Along with my fellow writers at Southwest Crime Ink, I spoke at the premiere Tucson Festival of Books back in March. We talked about “hooks,” and how to snare a reader first thing out of the box. Being a wonk about writing, I had to weigh in with this hand-out:
SIX THINGS THAT SHOULD BE ON THE FIRST PAGE
1. The hook—a one-line teaser that foreshadows trouble. Then set the scene, give us character, and let the hook work on the reader for a while before addressing it again.
2. Give us a character we can relate to. Show us the character by showing something he loves, hates, or some strength he/she possesses. It’s good if the character knows himself. (See example: “Sometimes I’m an idiot.”)
3. Start in the middle of the action
4. Give us a time and a place
5. Give us specifics that make the world seem real to the reader
6. Trouble. Trouble that continues, trouble that morphs into other troubles, trouble that gets worse. It can be a minor irritation, like a bad feeling or a conversation gone wrong, or worse, a worry like a nagging tooth. Or it can be something really bad.
For an example, I used the beginning of Joseph Finder’s KILLER INSTINCT, which starts out:
“Okay, sometimes I’m an idiot.
“The Acura went into a ditch because I was trying to do too many things at once. Radiohead’s “The Bends” was playing, loud, while I was driving home, too fast, since I was late as usual. ”
So he’s in a ditch and has other problems, which he discusses with is wife on the cell phone, and then the tow truck driver comes. The tow truck driver immediately establishes himself as the “alpha dog,” when he says:
“’Let me guess. You were talking on your cell phone.’
“I blinked, hesitated for a microsecond before I said sheepishly, ‘Yeah.’”
I use excerpts from the first few pages of Finder’s book to illustrate my points:
The hook: “Okay, sometimes I’m an idiot.”
The character we follow: we don’t know his name yet, but he’s young, he’s “cool,” he’s white collar but isn’t high up on the food chain yet, and he drives fast.

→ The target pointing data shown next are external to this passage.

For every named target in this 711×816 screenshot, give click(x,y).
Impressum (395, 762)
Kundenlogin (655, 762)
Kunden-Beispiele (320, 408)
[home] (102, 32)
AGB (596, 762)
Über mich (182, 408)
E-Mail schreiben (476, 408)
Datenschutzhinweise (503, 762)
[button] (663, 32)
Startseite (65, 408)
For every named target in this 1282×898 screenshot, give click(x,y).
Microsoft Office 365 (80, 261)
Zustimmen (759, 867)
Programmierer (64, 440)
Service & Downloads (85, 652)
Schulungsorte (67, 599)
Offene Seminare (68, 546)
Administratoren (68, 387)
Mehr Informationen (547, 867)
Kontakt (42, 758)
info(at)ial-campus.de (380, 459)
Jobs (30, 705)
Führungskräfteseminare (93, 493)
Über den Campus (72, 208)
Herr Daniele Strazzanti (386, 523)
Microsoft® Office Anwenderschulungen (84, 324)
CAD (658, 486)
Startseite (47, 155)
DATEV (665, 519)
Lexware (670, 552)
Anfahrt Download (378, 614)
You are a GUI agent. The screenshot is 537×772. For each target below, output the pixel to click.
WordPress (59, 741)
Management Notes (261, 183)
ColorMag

He seems thoughtless and self-absorbed, but you like him because he knows he can be an idiot.
The particulars: listening to Radiohead “The Bends,” thumbing his Blackberry, multi-tasking, Driving an Acura (tells where he is on the food chain). Contrast him with the tow-truck driver in the Harley-Davidson jacket, the mullet, the bandana.
The time and place: night, a lonely road somewhere
The middle of something: literally in the middle of driving, listening to music, texting when he ran into the ditch.
Continuing trouble and foreshadowing: You can see that the Harley tow truck guy has his number, is already getting the upper hand. Despite the main character’s business suit and Acura and up-and-comer status, it doesn’t take Finder long to establish who’s the alpha dog here.
Trouble, in the form of this Harley-jacket-wearing tow truck driver, is coming to a book store near you.